После отбоя, когда карантин брызнул по кроватям, выяснилось, что Родиону и еще двоим салагам негде спать. Пришлось на одну ночь сдвинуть койки. Родион попал к Фомину. Колька все время жался к краю, думая, что Родиону тесно, и едва не свалился с кровати. Родион глядел в стриженый Колькин затылок, и у него почему-то вспыхивала жалость не к Фомину, а к себе, и от этого Колька делался каким-то близким, и на него брала досада.
ГЛАВА ВТОРАЯ
Ребята из хозвзвода замучились подбирать рядовому Фомину хебе и шинель: все висело на нем, как на огородном пугале. Сбитый с толку хохотом тех, кто удачно экипировался, Колька досадливо краснел и злился: понятное дело, до армии щегольнуть, покрасоваться перед девчонками, а тут какой может быть форс? Перед кем воображать? Плевать ему с высокого дерева на то, что мотня у штанов на голенища сапог виснет. Лишь бы тепло было. А вот тепла-то как раз и не было. Ему казалось, что в этой забайкальской глуши никакая живность и слыхом не слыхала о солнышке, о лете. Поэтому и рассказы дембелей об июльском сорокаградусном пекле в здешних местах он считал хитрым трепом. До столовой было рукой подать, но пока они шли, строились и перестраивались, гимнастерки становились жесткими, как рогожа, а пальцы дубенели. Больше всего Колька боялся простудиться — схватить грипп или не дай бог насморк: позору не оберешься, вконец засмеют, как вон того длинноногого с высшим образованием. Этот уже точный кандидат в сачки.

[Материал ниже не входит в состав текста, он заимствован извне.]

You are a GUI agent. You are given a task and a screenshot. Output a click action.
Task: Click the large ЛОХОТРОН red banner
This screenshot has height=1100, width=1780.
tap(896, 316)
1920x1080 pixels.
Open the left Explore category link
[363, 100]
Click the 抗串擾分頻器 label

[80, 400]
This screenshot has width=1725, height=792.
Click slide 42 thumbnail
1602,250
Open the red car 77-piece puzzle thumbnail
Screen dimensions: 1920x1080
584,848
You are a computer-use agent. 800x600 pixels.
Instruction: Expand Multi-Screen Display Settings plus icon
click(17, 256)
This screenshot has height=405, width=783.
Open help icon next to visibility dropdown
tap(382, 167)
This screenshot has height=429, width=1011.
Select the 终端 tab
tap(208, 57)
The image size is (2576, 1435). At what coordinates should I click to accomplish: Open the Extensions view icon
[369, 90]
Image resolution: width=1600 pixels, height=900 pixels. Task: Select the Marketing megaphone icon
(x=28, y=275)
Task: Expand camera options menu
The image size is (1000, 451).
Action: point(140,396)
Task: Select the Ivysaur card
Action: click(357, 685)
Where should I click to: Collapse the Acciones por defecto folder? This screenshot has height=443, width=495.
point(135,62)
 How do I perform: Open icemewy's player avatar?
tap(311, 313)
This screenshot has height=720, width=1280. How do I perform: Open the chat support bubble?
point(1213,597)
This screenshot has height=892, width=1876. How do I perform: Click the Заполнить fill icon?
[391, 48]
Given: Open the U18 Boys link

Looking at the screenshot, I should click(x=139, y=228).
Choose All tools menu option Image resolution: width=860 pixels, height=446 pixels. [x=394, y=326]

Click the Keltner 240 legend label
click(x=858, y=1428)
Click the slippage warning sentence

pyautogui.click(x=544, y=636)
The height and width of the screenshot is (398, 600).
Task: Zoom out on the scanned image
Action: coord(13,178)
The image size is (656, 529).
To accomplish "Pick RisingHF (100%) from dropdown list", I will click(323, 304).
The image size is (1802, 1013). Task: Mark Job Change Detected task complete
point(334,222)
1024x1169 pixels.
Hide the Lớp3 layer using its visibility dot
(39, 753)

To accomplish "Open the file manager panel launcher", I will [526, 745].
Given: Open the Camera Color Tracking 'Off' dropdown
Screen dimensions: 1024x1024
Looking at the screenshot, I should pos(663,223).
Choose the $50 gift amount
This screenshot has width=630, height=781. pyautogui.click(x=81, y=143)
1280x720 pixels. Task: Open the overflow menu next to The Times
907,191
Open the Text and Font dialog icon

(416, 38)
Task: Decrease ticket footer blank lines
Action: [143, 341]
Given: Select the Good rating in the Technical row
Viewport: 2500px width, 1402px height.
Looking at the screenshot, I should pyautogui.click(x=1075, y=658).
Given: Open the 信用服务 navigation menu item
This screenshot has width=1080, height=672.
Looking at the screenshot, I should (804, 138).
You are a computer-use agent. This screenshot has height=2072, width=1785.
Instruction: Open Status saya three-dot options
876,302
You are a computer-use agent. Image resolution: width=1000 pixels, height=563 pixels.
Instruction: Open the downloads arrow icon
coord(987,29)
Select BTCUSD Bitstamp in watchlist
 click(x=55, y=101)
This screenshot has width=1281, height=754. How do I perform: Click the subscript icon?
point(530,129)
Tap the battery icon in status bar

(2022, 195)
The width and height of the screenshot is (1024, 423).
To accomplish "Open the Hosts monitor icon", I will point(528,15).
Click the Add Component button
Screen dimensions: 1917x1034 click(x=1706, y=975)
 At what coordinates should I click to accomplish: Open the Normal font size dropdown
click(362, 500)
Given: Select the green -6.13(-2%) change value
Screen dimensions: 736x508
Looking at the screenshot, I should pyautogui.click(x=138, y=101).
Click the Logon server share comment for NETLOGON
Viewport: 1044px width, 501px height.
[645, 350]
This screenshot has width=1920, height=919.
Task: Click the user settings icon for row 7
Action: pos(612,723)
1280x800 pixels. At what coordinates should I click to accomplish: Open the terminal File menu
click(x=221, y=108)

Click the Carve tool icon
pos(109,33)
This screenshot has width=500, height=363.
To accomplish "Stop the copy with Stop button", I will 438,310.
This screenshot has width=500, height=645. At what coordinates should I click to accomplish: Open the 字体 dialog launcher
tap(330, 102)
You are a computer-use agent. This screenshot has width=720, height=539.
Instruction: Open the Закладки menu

Ребята поговаривают, что и грудь-то у него не болит, набрехал он все старшине. Хитер брат. Правда, Колька особенно не верил этому, по глазам видел, что парень искренне мучается, но, к стыду своему, выслушивал злоязычину с подленькой приятностью, которую не мог от себя прогнать. Парнишка этот еще на станции, перед отправкой, ему заприметился. Он стоял рядом с высоким строгим мужчиной в серой шляпе, который сухо и устало ронял заковыристые слова и все время чем-то тяготился, словно хотел поскорее уйти.